Indonesian Army Scraps Virginity Testing for Female Recruits

Ronna Nirmala
Indonesian Army Scraps Virginity Testing for Female Recruits Indonesian Gen. Andika Perkasa speaks with his U.S. counterpart, Gen. Charles Flynn, during the opening ceremony for the Garuda Shield 21 joint training exercise at the Combat Training Center in Baturaja, South Sumatra, Aug. 4, 2021.
Antara Foto/Nova Wahyudi/via Reuters

Indonesia’s army chief said Tuesday that the military branch was no longer subjecting female recruits to so-called virginity tests, as he clarified recent remarks implying that the army would drop the practice.

Widely welcomed by activists, the comments put a renewed spotlight on the controversial practice, but it was not immediately clear if the change would take effect in navy and air force recruitment efforts.

“The hymen was part of the examination elements to check, for example, whether the hymen is intact, partially ruptured or completely ruptured. Now there is no longer such an examination,” Gen. Andika Perkasa told reporters in Manado, where a joint exercise with U.S. Army personnel was underway.

A ruptured hymen – a membrane inside the vagina – was traditionally thought to indicate sexual activity, a hypothesis that has since been debunked by health authorities, as many types of activity can cause it to stretch or break.

Andika said the decision was taken following an annual review aimed at improving the army’s recruitment system.

“[T]he purpose of improving the selection process is more about health, to avoid fatal incidents such as color blindness, heart problems and incidents during training,” he said.

During a video conference on July 18, Andika told regional commanders that women who sought to enlist in the army must be tested only to determine their ability to follow basic military training, like their male counterparts. 

Andika said Tuesday that in the past, required health checks for recruits included inspections of internal genitalia.

“Now, there are no more vaginal and cervical examinations, but external examinations are still in place, without involving the special inspections,” he said.
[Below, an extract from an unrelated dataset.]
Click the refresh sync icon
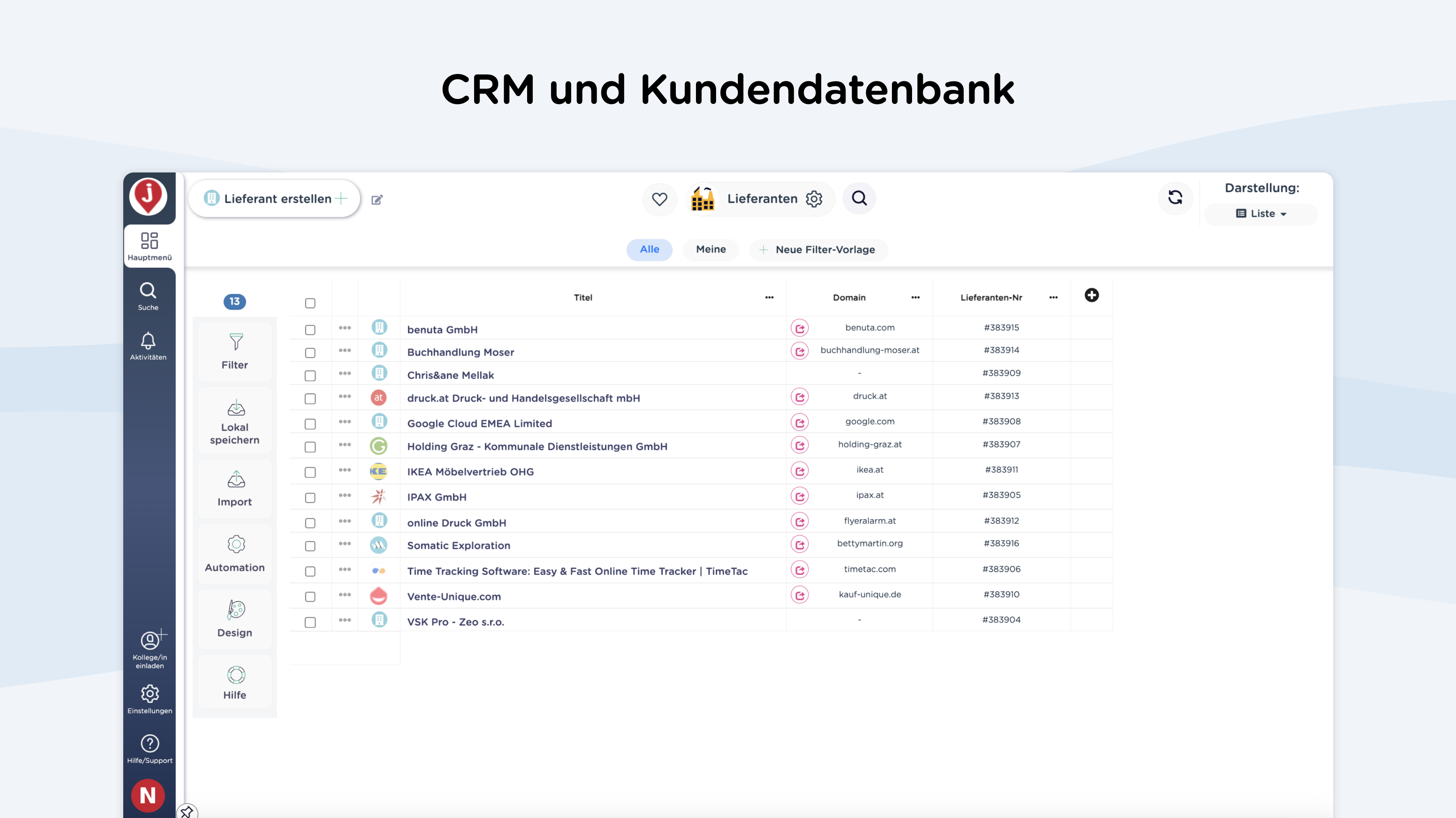 click(1175, 198)
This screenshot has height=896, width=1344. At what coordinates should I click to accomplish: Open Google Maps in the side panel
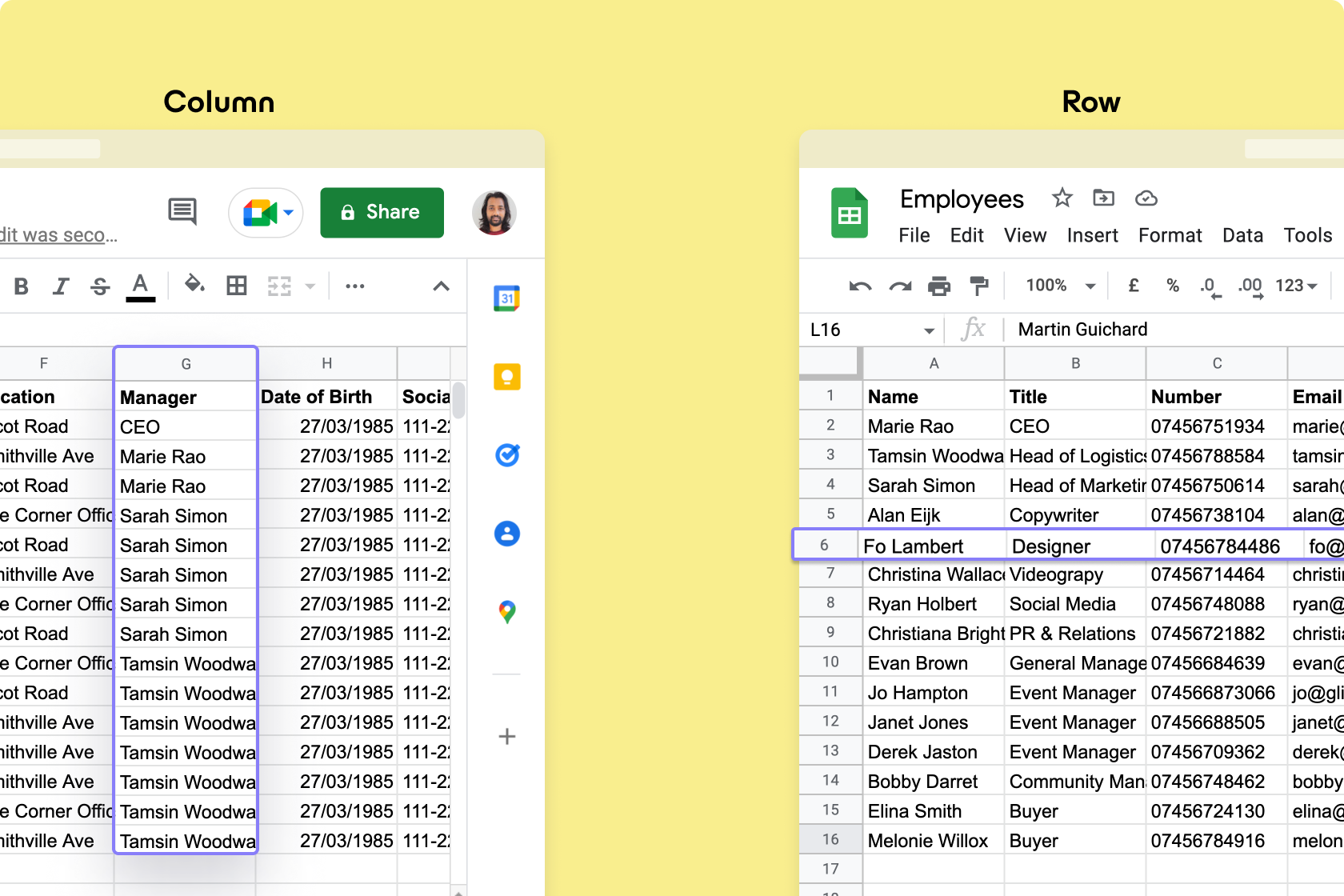tap(506, 613)
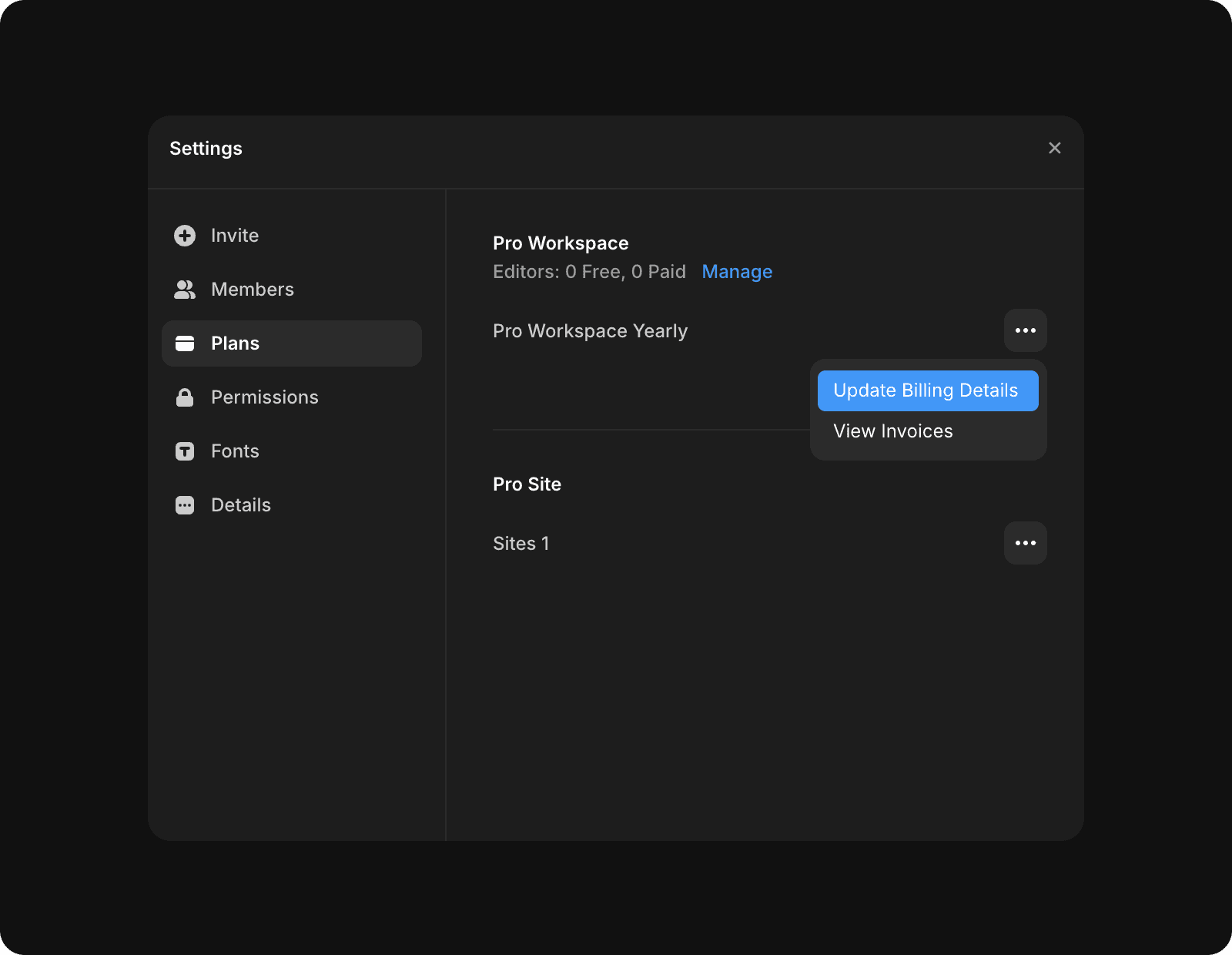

Those checks are to detect sexually transmitted diseases such as HIV/AIDS, he said.

The World Health Organization (WHO) previously said that so-called virginity testing has no scientific merit or clinical indication.

“The appearance of a hymen is not a reliable indication of intercourse, and there is no known examination that can prove a history of vaginal intercourse,” the organization has said.


Military personnel prepare to administer COVID-19 vaccines at the Indonesian Army’s Raider 112 infantry battalion base in Banda Aceh, March 10, 2021. (AFP)

The virginity checks came to light in 2014 when New York-based Human Rights Watch published a report about the Indonesian police carrying out such tests. A year later, HRW published a report on the practice in the Indonesian military.

In its 2015 report, HRW cited a military doctor in Jakarta who said that the test was part of mandatory physical exams and was given early in the recruitment process.

The doctor, who requested anonymity, said the tests occurred in military hospitals across the country, with female military applicants examined in large halls divided into curtain-separated rooms.

The HRW report said all 20 women interviewed between 2014 and 2015 cried while recounting their experiences.

In 2015, the national police abolished the practice, which typically includes an invasive “two-finger test” to determine whether hymens are intact, according to HRW.

Last week, the chairwoman of the National Commission on Violence against Women (Komnas Perempuan), Andy Yetriyani, welcome the army chief’s July directive as a positive step.

“We appreciate Andika’s statement, but things like that should be put in writing, to show the seriousness of the Army and the military as a whole,” she told BenarNews at the time.

A spokesman for the Indonesian Armed Forces (TNI) told BenarNews last week that the rules for new recruits had not changed.

“A comprehensive medical examination of female TNI candidates includes a hymen examination,” Col. Djawara Whimbo told BenarNews on Friday.

Whimbo dismissed WHO’s finding on the practice.

“WHO has nothing to do with us. We adhere to our eastern values,” he said.